💸 Personal Finance Tracker with Event Sourcing

A personal finance app built on an event-sourced ledger — as much a learning exercise in CQRS and event sourcing patterns as it is a useful tool.

Every personal finance app I've tried stores current balances and transactions as mutable rows in a database. That means if an import goes wrong, a category changes, or a new rule needs to be applied retroactively, you're in trouble. Event sourcing flips the model: the ledger is a sequence of immutable facts — TransactionImported, CategoryAssigned, RuleApplied — and the current balance is always a projection computed from that log.

The appeal of building this as a personal project is that the domain is constrained and well-understood, which makes it ideal for exploring event sourcing and CQRS patterns without domain uncertainty getting in the way. The write side would accept commands (ImportTransactions, AssignCategory, CreateBudget), validate them, and append events to the store. Multiple read-side projections would compute different views from the same event log: a running balance, a category breakdown, a monthly trend report.

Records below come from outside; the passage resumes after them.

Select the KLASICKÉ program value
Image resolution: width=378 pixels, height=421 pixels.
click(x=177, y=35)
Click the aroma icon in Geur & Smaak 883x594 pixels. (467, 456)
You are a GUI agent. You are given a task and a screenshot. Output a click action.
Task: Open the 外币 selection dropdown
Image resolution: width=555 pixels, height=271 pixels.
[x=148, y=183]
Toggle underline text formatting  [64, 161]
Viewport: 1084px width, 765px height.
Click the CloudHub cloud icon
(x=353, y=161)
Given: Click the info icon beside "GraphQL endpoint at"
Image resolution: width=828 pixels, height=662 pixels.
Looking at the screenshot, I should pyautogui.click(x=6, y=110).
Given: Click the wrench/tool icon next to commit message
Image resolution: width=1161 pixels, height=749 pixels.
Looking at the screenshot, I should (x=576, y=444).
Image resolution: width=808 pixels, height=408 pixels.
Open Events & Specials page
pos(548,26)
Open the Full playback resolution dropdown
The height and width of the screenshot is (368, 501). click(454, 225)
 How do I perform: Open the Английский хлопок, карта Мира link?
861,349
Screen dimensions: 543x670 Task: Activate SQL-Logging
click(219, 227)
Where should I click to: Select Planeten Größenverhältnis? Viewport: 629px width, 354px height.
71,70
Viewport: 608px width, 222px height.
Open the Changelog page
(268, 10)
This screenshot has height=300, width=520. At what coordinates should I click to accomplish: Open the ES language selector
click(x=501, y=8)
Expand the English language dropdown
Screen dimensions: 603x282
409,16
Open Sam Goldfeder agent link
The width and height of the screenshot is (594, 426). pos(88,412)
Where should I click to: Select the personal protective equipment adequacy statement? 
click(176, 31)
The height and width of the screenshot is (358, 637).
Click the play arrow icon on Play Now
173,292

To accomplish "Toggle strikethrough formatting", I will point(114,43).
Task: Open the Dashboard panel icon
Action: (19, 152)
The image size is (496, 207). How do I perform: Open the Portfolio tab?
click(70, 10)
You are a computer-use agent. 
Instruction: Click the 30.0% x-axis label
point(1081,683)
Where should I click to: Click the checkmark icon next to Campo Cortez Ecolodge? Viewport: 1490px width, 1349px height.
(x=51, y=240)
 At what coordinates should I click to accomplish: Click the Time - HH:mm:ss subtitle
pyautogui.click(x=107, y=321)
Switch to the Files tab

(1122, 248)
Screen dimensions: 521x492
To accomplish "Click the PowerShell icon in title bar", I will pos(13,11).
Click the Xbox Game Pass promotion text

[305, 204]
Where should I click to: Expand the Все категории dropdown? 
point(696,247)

One specific thing I want to explore is retroactive rule application. If I define a new rule — "all transactions from Merchant X are category Y" — I want to replay the event log with that rule applied and see my historical categorization update. This is trivial with event sourcing and nearly impossible with a mutable database model. The same pattern applies to fixing import errors: append a correction event rather than mutating historical data.

Beyond the finance application itself, I want to document the architectural choices, the tradeoffs of event sourcing at small scale, and the places where the complexity isn't worth it. That documentation would be the real deliverable — a grounded case study in when and how to apply these patterns.